Para la oración de los fieles
- Por la Iglesia, para que sea una comunidad que trabaja esforzadamente por la
reconciliación entre personas y sociedades, desde la justicia, la igualdad y la
fraternidad. Roguemos al Señor.
- Por la comunidad mundial de naciones, para que favorezca la concordia entre
los pueblos. Roguemos…
- Por la familia humana, para que encuentre el camino de la paz, sin
militarismos, terrorismos, fundamentalismos ni violencias de ningún tipo.
Roguemos…
- Por las familias, para que faciliten el entendimiento entre padres e hijos y
favorezcan la armonía entre sus miembros. Roguemos…
- Por todas las personas, para que no veamos el perdonar y ser perdonados como
signo de debilidad sino como forma de crecer en unas relaciones más humanas y
profundas. Roguemos…
- Por todos nosotros, para que no seamos remisos a la hora de practicar la
acogida y el perdón unos con otros. Roguemos…
- Para que perdonemos y sepamos aprovechar todas las mediaciones por las que
Dios nos da su perdón. Roguemos…
Oración comunitaria
Oh Dios que por Jesús nos has dicho: “todo lo que aten en la tierra, el Cielo lo
tendrá por atado”; haz que tu Iglesia sienta sobre sí la responsabilidad de ser
generosa como Tú, y de no imponer a tus hijos, nuestros hermanos y hermanas,
“más cargas que las necesarias”, haciéndoles experimentar que “donde está tu
Espíritu está la libertad”. Por Jesucristo nuestro Señor.

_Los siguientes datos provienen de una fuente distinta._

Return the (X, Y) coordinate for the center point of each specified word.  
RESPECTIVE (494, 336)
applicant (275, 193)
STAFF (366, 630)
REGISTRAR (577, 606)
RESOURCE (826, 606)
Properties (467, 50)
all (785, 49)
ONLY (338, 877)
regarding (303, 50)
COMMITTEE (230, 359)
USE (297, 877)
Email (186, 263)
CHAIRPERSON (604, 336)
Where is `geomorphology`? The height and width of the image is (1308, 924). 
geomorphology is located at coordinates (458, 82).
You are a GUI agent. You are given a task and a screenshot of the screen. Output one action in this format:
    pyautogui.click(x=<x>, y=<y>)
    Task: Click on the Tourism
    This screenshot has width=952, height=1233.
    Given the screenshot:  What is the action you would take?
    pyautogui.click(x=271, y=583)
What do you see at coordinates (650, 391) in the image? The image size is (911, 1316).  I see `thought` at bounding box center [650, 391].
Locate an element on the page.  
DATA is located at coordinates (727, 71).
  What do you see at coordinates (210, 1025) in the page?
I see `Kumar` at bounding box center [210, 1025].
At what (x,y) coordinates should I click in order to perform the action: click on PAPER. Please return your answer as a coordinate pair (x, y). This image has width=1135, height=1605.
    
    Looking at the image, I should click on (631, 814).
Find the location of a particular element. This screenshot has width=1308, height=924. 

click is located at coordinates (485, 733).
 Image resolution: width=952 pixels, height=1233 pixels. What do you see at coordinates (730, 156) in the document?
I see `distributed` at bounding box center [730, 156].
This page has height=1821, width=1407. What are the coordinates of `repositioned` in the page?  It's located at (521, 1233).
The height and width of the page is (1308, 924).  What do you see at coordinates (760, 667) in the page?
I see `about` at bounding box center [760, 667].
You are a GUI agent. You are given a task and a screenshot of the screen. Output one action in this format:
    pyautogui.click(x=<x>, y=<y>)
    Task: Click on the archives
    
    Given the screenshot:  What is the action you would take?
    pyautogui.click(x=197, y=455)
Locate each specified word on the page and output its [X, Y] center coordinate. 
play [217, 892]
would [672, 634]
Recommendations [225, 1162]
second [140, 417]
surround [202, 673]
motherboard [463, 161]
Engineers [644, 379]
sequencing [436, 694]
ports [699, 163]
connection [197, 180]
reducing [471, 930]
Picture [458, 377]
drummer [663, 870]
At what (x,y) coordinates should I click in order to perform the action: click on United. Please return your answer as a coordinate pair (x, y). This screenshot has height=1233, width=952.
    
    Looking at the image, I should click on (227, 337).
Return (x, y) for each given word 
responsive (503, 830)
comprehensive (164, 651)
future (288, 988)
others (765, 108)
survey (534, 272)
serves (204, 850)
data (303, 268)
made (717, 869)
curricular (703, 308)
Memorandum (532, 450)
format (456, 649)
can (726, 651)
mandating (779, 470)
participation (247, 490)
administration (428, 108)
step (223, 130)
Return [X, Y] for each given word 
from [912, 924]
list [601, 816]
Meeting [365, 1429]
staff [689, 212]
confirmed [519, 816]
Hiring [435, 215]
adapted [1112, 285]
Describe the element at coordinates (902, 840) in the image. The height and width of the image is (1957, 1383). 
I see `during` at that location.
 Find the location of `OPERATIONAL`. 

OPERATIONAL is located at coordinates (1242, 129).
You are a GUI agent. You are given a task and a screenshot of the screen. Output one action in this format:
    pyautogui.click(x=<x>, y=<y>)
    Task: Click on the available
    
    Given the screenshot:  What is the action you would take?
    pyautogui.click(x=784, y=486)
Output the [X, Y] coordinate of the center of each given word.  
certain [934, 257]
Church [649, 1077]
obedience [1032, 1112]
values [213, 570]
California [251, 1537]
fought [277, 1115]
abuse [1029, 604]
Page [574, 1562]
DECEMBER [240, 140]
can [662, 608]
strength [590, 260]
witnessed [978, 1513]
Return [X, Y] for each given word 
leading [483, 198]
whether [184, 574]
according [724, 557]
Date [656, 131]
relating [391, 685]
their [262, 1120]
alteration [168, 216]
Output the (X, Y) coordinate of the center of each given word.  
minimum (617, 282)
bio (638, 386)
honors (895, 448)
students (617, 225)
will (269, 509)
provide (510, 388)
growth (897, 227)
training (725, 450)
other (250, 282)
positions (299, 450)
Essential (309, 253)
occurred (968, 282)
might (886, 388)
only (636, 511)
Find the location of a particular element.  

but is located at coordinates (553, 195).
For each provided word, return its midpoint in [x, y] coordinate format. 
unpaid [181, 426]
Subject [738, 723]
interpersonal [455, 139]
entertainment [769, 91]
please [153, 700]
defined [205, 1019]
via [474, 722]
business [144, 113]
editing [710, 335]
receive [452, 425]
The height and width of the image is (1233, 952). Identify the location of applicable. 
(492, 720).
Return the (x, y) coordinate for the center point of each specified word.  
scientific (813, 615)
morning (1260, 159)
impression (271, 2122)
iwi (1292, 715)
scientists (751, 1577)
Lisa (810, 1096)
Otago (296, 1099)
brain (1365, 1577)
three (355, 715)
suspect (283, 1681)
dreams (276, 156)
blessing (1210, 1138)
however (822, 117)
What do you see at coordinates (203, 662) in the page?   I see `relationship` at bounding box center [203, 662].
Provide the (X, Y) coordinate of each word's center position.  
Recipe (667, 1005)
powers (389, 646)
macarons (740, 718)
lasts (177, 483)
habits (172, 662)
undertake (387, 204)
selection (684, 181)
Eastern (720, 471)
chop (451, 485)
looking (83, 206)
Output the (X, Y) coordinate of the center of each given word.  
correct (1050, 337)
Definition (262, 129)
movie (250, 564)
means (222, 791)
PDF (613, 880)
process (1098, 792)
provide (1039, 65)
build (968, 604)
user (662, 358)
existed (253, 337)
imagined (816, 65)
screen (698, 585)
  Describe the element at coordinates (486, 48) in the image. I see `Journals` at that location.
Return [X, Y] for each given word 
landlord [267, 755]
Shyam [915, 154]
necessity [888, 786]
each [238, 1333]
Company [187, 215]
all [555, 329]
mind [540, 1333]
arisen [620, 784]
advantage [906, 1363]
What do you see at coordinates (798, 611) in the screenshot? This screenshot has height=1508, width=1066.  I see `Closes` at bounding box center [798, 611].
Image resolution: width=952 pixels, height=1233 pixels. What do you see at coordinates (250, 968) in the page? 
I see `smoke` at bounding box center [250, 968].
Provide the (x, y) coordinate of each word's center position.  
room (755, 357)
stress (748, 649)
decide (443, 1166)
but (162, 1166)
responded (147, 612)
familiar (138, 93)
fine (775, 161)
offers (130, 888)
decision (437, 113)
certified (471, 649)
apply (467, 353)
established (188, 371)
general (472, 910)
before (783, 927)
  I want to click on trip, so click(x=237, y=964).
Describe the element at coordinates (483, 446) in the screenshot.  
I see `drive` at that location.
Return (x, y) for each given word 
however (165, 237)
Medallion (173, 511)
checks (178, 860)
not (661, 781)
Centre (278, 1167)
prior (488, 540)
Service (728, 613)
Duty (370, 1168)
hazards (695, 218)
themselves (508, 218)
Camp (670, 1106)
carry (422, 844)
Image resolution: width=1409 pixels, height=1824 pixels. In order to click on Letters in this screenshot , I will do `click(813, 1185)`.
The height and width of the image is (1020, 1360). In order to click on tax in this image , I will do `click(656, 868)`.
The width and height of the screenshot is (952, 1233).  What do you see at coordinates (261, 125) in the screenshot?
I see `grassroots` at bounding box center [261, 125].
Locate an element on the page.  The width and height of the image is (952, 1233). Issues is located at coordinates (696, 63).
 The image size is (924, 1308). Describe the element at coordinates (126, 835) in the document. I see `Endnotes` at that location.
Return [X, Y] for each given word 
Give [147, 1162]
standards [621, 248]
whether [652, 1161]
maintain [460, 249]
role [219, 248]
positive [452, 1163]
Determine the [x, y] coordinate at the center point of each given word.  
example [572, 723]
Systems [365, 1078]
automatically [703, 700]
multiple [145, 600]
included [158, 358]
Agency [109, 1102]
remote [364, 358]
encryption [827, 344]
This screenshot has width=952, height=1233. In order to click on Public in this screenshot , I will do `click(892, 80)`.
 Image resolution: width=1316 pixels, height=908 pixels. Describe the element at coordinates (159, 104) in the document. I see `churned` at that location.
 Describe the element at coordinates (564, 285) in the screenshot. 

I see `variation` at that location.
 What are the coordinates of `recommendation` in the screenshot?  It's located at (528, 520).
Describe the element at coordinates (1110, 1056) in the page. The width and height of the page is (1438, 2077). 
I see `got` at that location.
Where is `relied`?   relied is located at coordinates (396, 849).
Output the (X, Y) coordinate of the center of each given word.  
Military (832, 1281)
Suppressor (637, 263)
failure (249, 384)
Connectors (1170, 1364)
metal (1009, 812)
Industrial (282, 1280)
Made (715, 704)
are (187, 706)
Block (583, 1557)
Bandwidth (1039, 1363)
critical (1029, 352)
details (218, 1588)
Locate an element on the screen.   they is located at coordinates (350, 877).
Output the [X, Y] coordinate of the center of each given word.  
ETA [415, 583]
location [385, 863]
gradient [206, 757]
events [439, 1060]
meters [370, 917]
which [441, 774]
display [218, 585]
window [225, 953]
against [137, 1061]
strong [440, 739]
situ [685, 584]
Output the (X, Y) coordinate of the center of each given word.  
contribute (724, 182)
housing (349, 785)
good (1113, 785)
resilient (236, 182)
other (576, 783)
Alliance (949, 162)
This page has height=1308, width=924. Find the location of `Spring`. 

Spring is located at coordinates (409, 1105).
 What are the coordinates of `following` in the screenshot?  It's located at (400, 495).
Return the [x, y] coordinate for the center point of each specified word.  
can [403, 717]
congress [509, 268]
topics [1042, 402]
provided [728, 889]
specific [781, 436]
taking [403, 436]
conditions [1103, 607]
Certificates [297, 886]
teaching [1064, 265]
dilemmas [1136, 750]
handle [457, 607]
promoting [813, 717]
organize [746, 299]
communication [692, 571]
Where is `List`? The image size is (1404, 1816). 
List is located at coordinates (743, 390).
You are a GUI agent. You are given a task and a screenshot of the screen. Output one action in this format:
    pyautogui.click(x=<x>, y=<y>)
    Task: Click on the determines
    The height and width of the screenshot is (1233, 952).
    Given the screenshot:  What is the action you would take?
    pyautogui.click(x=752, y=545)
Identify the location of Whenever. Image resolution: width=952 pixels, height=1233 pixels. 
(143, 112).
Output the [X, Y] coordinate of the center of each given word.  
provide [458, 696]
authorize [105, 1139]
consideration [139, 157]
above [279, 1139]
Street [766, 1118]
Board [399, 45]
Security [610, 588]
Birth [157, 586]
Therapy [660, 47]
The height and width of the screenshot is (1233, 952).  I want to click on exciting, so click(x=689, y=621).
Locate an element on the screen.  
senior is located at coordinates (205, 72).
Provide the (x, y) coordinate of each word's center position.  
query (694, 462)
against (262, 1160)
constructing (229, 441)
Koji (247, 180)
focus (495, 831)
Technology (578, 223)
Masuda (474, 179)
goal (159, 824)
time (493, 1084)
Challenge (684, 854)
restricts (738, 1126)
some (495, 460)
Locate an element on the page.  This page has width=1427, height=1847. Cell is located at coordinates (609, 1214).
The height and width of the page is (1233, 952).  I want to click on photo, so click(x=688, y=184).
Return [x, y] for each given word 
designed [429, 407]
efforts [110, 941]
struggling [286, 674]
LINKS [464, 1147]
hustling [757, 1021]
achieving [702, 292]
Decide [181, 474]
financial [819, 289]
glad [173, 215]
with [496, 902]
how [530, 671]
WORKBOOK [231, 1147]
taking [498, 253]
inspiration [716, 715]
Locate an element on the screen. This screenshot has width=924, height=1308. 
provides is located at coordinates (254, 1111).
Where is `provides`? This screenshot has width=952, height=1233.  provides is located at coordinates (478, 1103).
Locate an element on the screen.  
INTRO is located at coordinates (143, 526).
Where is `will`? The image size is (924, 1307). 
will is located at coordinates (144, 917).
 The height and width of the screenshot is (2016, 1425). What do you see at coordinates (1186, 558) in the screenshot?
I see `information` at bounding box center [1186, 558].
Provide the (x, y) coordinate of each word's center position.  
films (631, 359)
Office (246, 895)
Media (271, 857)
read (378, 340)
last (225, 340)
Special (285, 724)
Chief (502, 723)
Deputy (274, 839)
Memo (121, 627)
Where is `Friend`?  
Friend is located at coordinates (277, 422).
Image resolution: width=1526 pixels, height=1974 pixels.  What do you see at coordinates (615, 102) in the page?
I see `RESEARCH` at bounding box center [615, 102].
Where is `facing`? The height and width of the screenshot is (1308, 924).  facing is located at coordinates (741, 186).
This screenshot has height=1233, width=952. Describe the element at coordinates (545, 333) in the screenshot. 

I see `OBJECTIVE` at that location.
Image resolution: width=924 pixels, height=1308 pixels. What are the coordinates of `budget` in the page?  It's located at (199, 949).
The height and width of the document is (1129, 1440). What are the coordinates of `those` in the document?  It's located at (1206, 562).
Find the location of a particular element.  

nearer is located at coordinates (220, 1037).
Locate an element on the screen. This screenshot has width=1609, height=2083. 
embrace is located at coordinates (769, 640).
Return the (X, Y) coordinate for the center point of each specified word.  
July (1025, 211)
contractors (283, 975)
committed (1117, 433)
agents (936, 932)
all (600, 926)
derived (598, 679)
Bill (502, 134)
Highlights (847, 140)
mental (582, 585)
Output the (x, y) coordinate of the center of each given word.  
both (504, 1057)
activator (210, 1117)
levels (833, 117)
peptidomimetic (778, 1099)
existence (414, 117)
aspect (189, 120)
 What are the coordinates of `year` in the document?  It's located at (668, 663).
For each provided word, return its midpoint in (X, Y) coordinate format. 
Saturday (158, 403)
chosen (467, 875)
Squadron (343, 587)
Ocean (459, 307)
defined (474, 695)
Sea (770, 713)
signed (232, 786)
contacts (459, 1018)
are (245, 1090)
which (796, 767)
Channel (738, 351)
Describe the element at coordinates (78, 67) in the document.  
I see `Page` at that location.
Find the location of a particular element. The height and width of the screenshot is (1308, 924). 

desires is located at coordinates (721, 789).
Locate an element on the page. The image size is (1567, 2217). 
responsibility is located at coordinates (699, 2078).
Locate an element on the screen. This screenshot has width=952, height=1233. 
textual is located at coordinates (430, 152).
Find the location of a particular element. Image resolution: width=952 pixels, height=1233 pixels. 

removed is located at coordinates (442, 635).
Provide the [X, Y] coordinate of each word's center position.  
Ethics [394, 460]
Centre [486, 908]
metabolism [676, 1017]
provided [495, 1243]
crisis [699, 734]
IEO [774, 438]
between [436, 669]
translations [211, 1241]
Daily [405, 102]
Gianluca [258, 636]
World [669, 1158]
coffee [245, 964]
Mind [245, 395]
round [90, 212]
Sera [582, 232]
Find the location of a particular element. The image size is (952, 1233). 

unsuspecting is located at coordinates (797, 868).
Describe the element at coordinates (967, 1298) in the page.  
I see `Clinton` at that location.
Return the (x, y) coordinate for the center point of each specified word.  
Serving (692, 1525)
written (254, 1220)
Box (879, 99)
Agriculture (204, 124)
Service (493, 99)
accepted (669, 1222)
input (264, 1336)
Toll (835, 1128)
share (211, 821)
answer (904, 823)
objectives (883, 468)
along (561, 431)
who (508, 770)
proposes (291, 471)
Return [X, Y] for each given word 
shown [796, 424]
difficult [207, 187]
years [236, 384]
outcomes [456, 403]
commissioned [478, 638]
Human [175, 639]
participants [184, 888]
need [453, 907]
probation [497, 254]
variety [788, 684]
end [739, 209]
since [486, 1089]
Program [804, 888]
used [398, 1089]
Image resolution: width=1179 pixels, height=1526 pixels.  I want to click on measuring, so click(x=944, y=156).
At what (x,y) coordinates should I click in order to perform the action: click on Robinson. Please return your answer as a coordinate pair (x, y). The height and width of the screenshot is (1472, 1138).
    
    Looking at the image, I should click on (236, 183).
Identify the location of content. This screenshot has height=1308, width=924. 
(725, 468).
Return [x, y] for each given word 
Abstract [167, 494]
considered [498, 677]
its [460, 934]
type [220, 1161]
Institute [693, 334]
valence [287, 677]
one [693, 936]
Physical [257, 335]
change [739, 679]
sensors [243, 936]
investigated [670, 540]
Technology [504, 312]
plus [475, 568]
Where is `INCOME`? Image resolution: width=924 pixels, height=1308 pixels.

Oh Dios, insondable Misterio último, a quien osamos imaginar como Padre y Madre
de todo lo existente, como Fuerza suprema de la Vida, que suscita el caos y
promueve la convergencia de todo hacia nuevas formas de Ser y de Vida. Danos
imitar tu magnanimidad y tu tolerancia, que todo lo hace concurrir finalmente al
Bien. Danos espíritu de comprensión y libertad, para que sepamos siempre
perdonar y rescatar para el bien a todos nuestros hermanos. Nosotros te lo
pedimos por Jesús, tu hijo, nuestro hermano.